ACLU launches new campaign against Catholic hospitals in bid to cut federal funding

Nuns rally before the Zubik v. Burwell case is heard by the U.S. Supreme Court in Washington, on March 23, 2016. The case involves an appeal brought by Christian groups demanding full exemption from the requirement to provide insurance covering contraception under the Affordable Care Act. Reuters

The American Civil Liberties Union (ACLU) is accusing Catholic hospitals in the U.S. of denying reproductive health care services to women due to the hospital administrators' religious beliefs.

In the report, titled "Health Care Denied," the ACLU and the health advocacy group MergerWatch said one in six hospital beds in the U.S. is in a Catholic hospital.

"Catholic hospitals also receive billions in taxpayer dollars. These hospitals should not be permitted to turn away patients seeking emergency medical care, to discriminate against women by refusing to provide critical reproductive health services, or to force their values on patients who may not share them," the report said.

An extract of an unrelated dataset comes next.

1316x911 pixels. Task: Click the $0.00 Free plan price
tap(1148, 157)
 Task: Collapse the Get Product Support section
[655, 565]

It said the Ethical and Religious Directives for Catholic Health Care Services, promulgated by the U.S. Conference of Catholic Bishops, prohibit health services including contraception, sterilisation, many infertility treatments, and abortion, even when a woman's life is in danger.

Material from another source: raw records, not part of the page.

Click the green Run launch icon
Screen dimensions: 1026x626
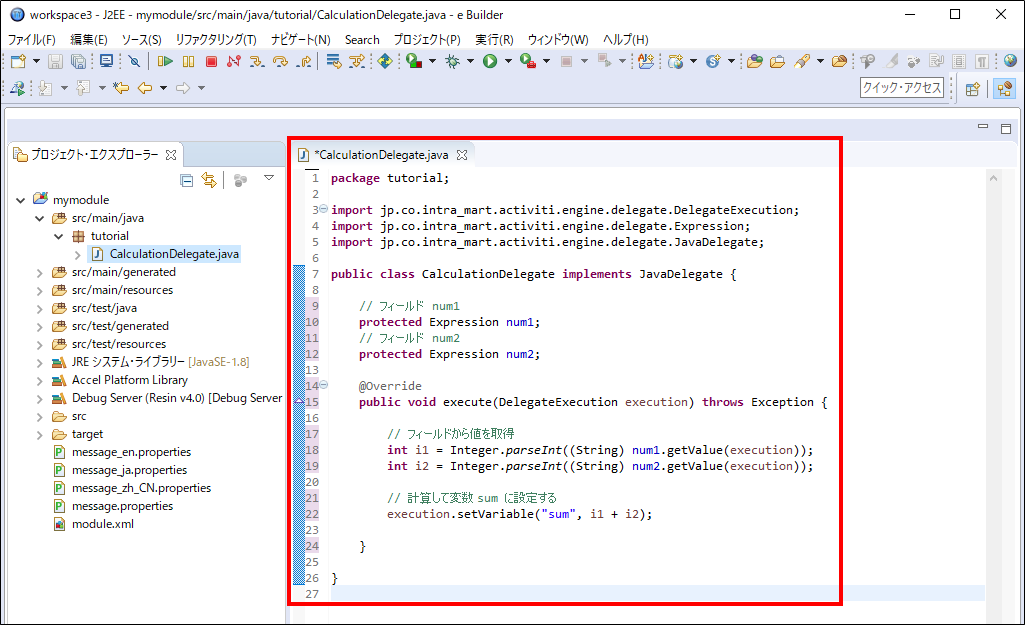(x=490, y=62)
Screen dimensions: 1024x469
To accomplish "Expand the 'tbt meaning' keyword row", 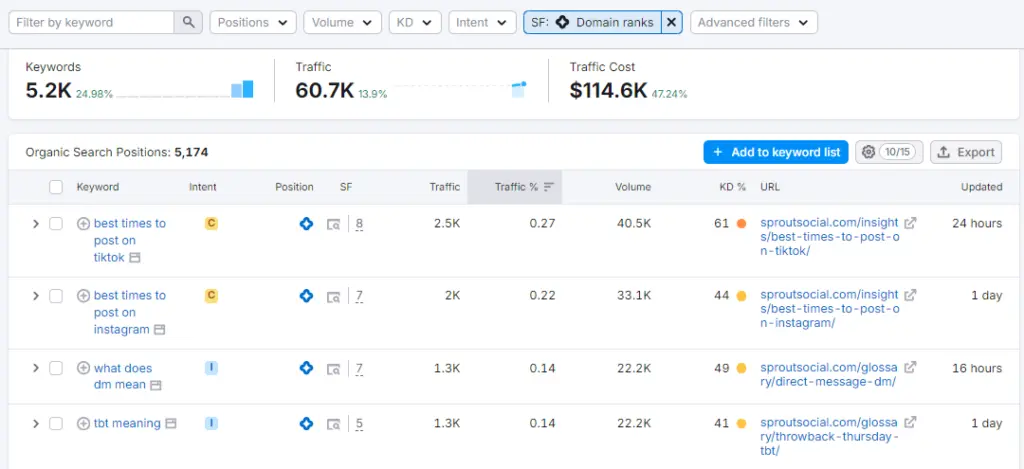I will 35,424.
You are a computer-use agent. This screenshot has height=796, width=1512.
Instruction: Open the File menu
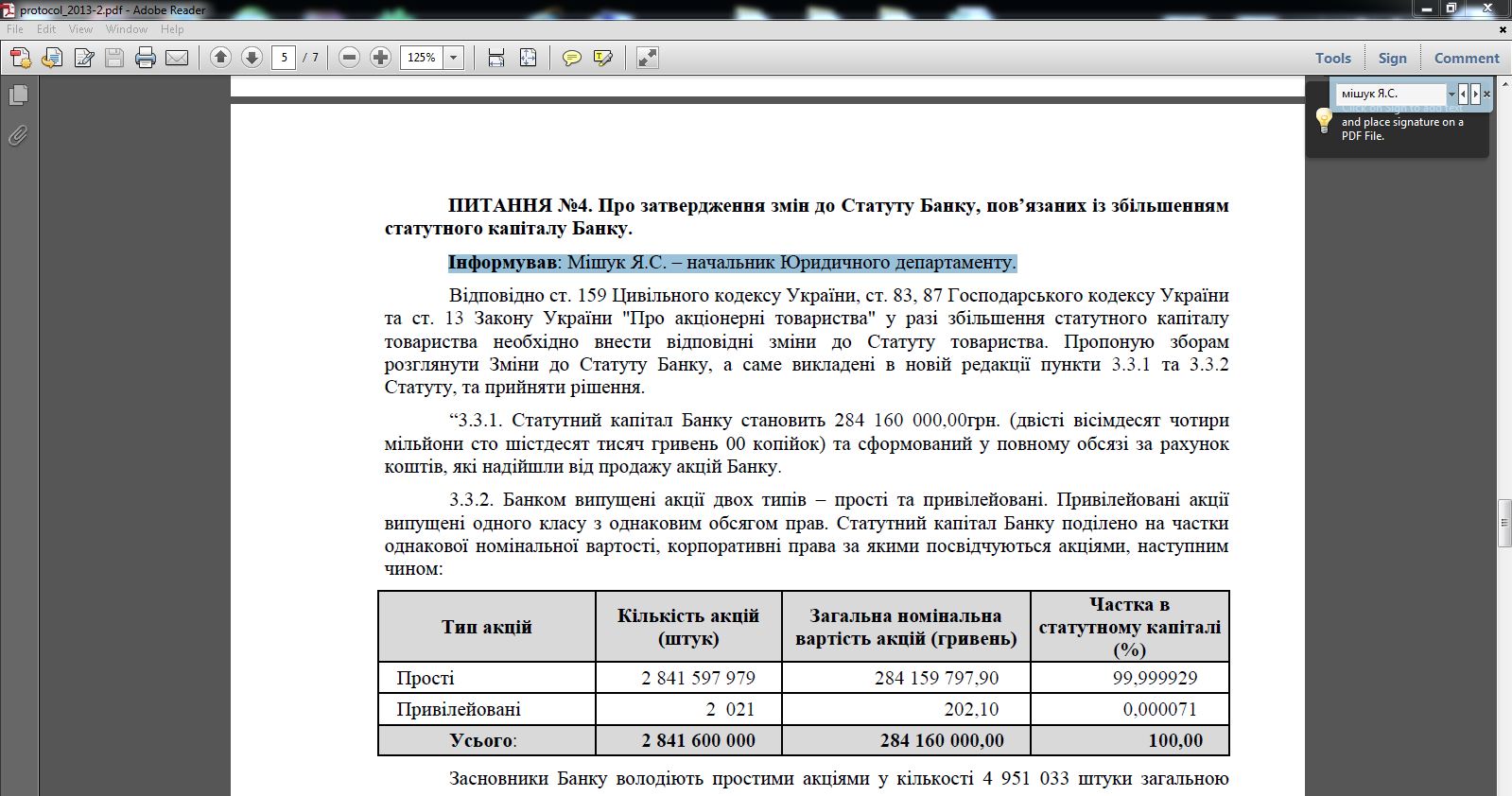(x=15, y=29)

The report also noted that transgender and gender-non-conforming patients also suffer the same fate.

It said the belief that in emergency cases, Catholic hospitals will provide abortion services, does not happen.

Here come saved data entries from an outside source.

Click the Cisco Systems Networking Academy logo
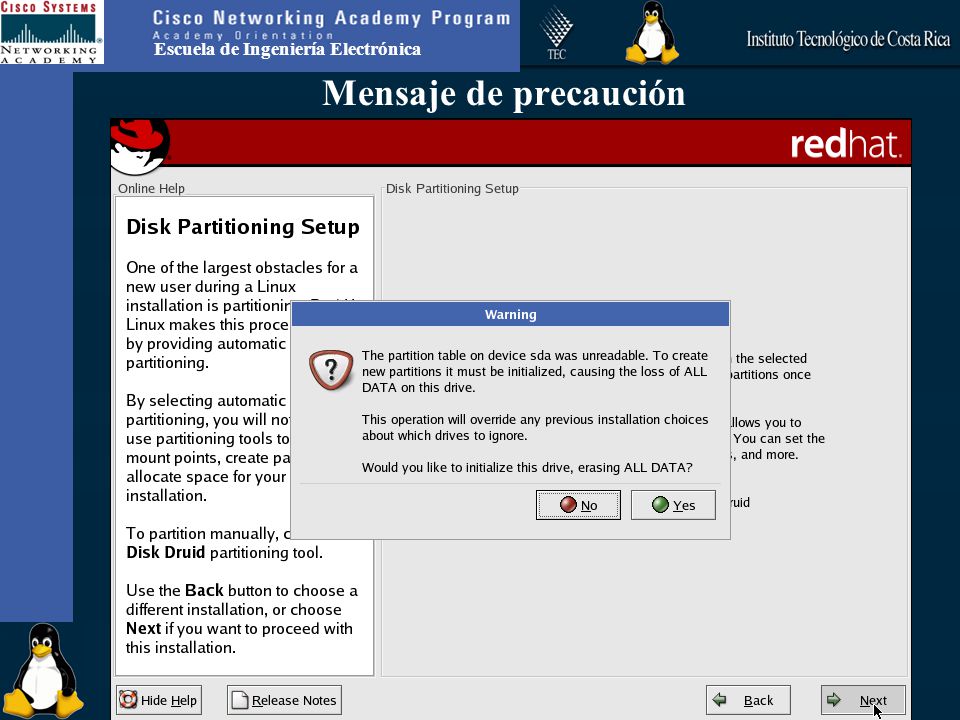Image resolution: width=960 pixels, height=720 pixels. tap(51, 32)
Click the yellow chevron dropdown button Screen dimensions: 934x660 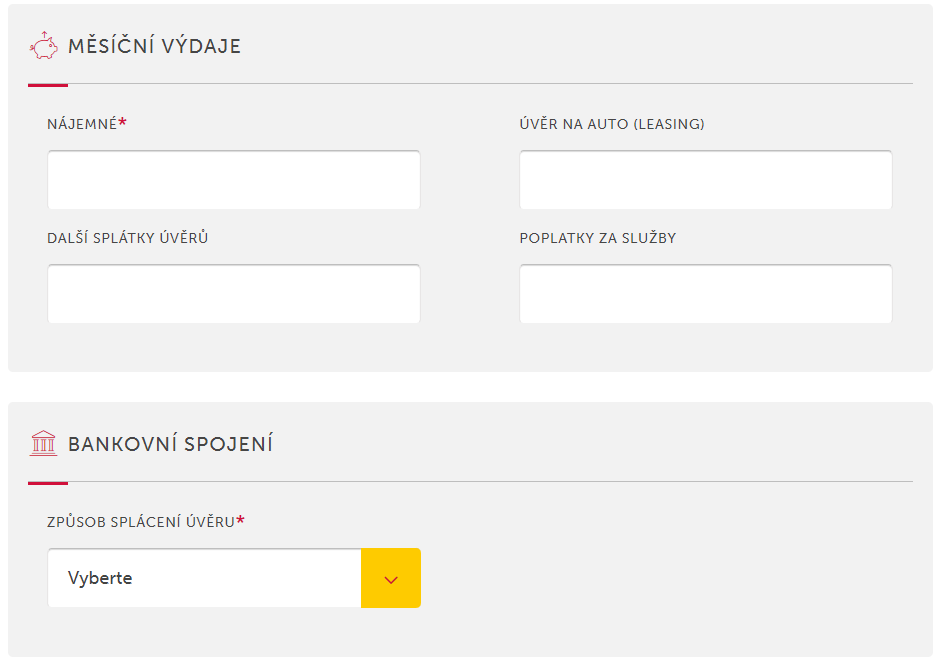[x=391, y=578]
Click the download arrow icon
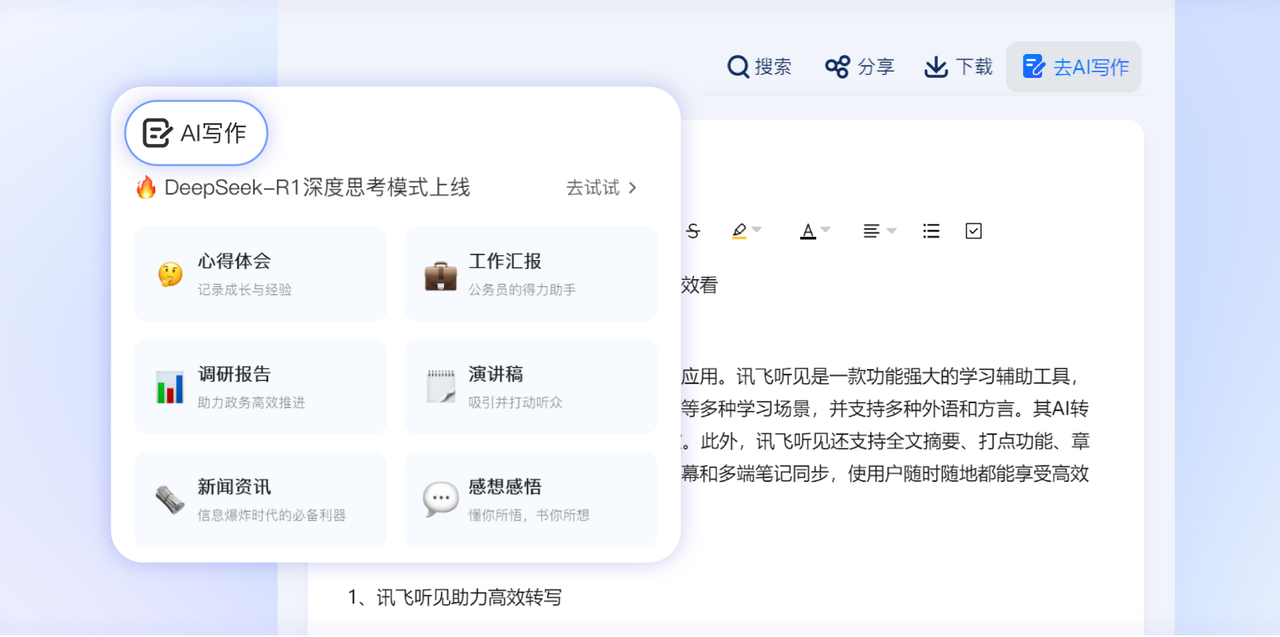Screen dimensions: 1280x637 [x=936, y=67]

Medical ethics and federal law bar hospitals from denying emergency care. Under the Emergency Medical Treatment and Active Labor Act (EMTALA), hospitals that receive Medicare funds and operate emergency departments are required to provide stabilising treatment to patients experiencing emergency medical condition.

ACLU, however, claimed that it has collected numerous stories of women being denied emergency care at Catholic hospitals.

As of March 2016, there are 548 hospitals in the U.S. that adhere to the Catholic directives, or 14.5 percent of all acute hospitals in the country.

Catholic leaders criticised the ACLU for the report.

"The ACLU has long waged war on Catholics over the issue of abortion. Now it has joined with Planned Parenthood to author a report that sounds the alarms over the 'news' that one in six hospitals in the nation is Catholic-run," said Catholic League for Religious and Civil Rights' Bill Donohue.

Human Life International's Director of Research and Training Brian Clowes told LifeSite News that both the ACLU and MergerWatch "have one objective in mind: To force Catholic hospitals to perform abortions and sterilisations as a blanket policy."